Według źródeł związanych z francuskim rządem, dokapitalizowanie mających problemy z płynnością europejskich banków bezpośrednio ze środków Europejskiego Mechanizmu Stabilizacyjnego może nastąpić już pod koniec I kw. 2013 r., ale będzie to możliwe tylko dla niektórych instytucji. Nieoficjalnie przywódcy UE porozumieli się co do ustalenia do końca 2012 r. ram prawnych dla ogólnoeuropejskiego nadzoru bankowego, który do 2014 r. ma objąć 6000 banków. Udzielanie bankom wsparcia finansowego z pominięciem krajowych budżetów może nastąpić dopiero po oddaniu władzy nadzorczej w ręce EBC.
Powyższe ustalenia na pierwszy rzut oka stanowią problem dla hiszpańskiego sektora bankowego, który obecnie najbardziej liczy na pomoc ze strony unijnych mechanizmów. Banki, które będą potrzebować zastrzyku płynności wcześniej niż za kilka miesięcy, będą musiały zostać wsparte z pieniędzy publicznych, co oznacza dodatkowe powiększenie deficytu budżetowego.
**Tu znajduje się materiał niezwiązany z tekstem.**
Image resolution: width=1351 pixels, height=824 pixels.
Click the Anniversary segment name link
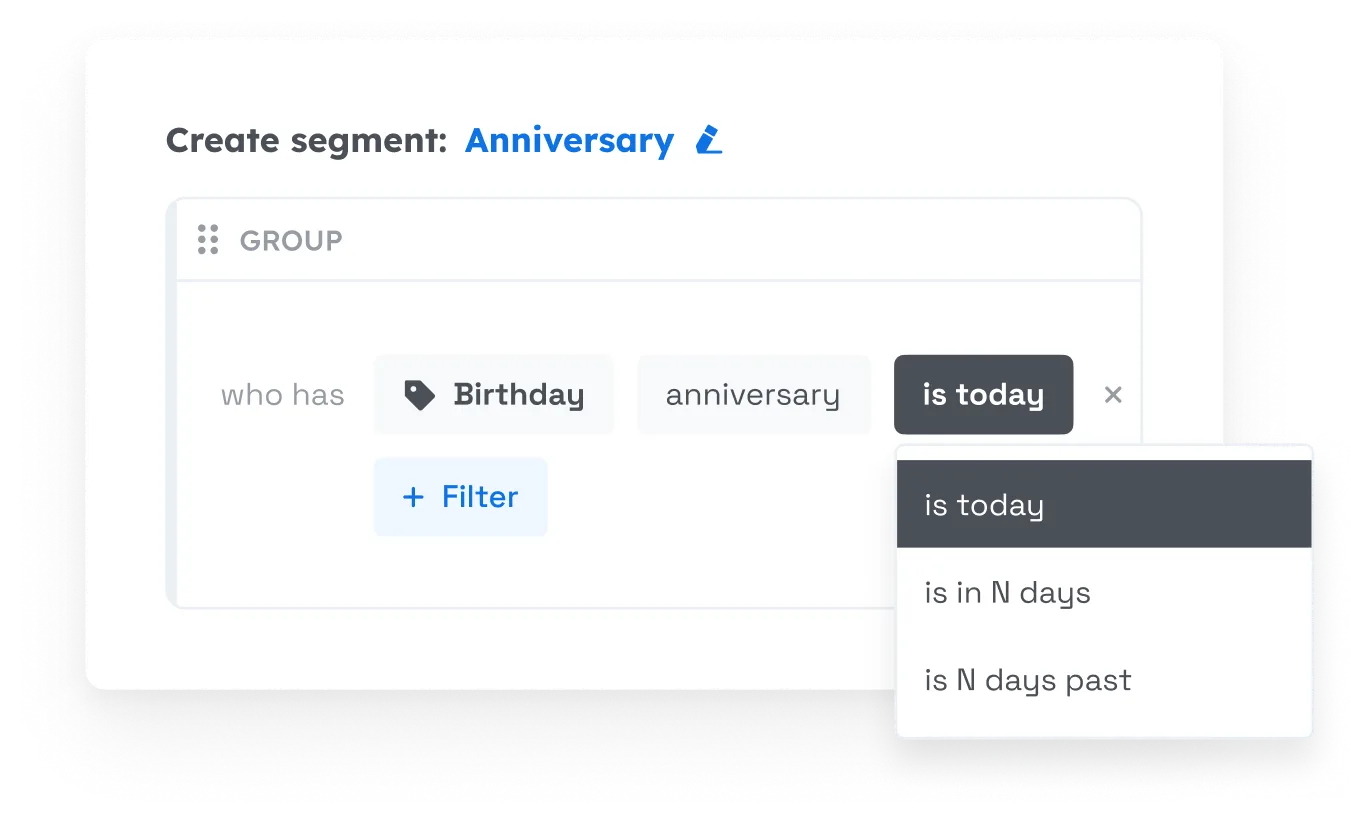pos(570,140)
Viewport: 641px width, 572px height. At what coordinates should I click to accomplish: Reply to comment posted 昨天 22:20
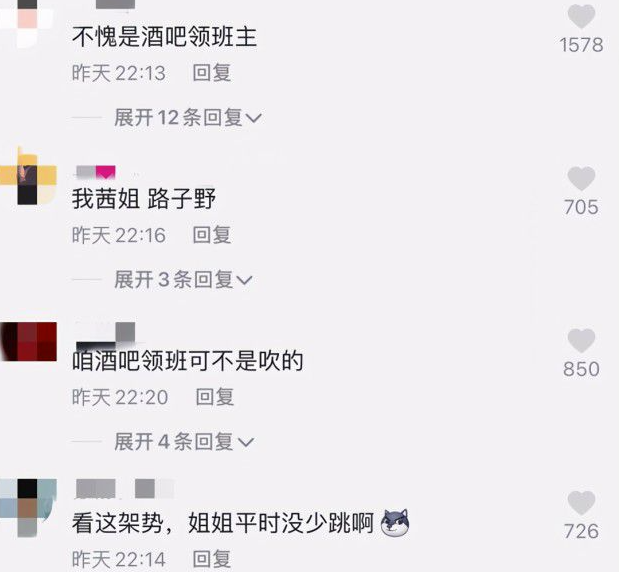coord(215,397)
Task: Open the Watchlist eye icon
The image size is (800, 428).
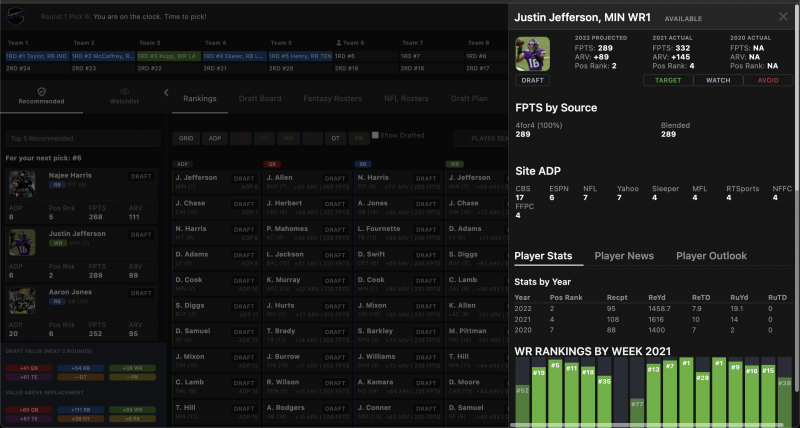Action: click(x=124, y=91)
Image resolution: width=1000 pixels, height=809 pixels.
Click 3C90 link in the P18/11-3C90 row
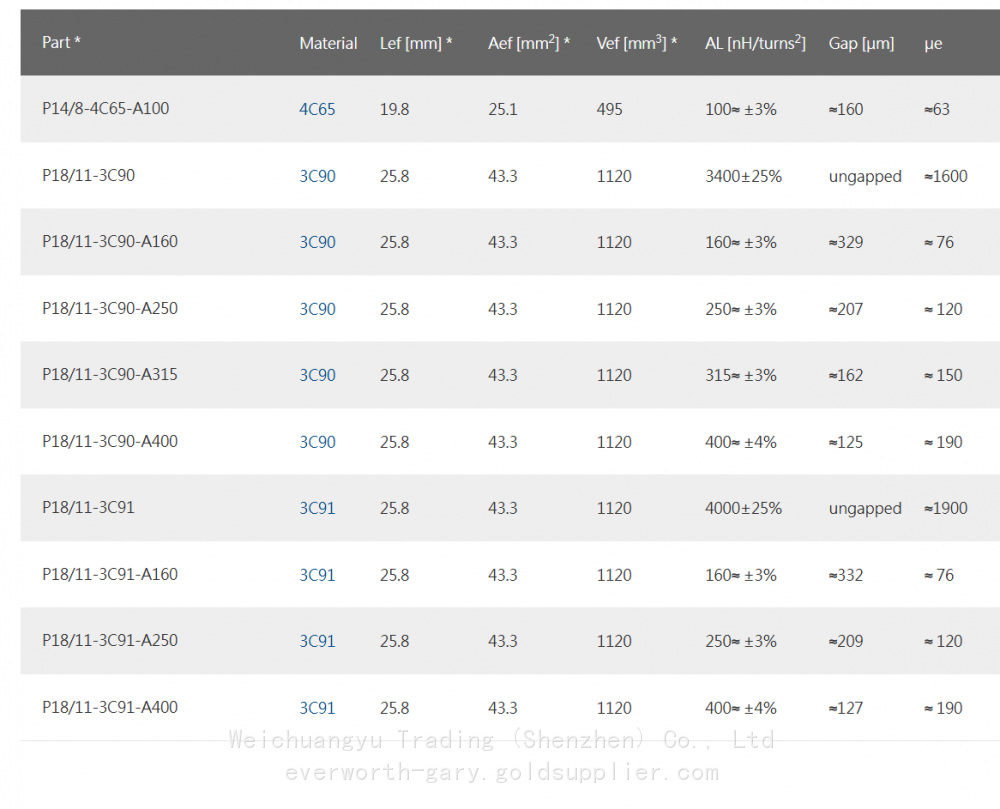click(x=317, y=176)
Co jest złą wiadomością dla rządu w Madrycie, może jednak okazać się pozytywną informacją dla rynków finansowych. W ten sposób nie powinno być już żadnych wątpliwości, iż Hiszpania wykona wyczekiwany przez wszystkich ruch w kierunku uzyskania wsparcia finansowego z EMS. Choć cały czas istnieje ryzyko, że Madryt do samego końca będzie mijał się od zaciągnięcia pożyczki z funduszu, w związku z powyższym czas na te manewry uległ istotnemu skróceniu. A im wcześniej zniknie niepewność związana ze stabilnością strefy euro, tym lepiej dla rynków finansowych.
Powyższa analiza stanowi wyraz opinii i poglądów autora i nie powinna być traktowana jako rekomendacja dokonania transakcji na instrumentach finansowych.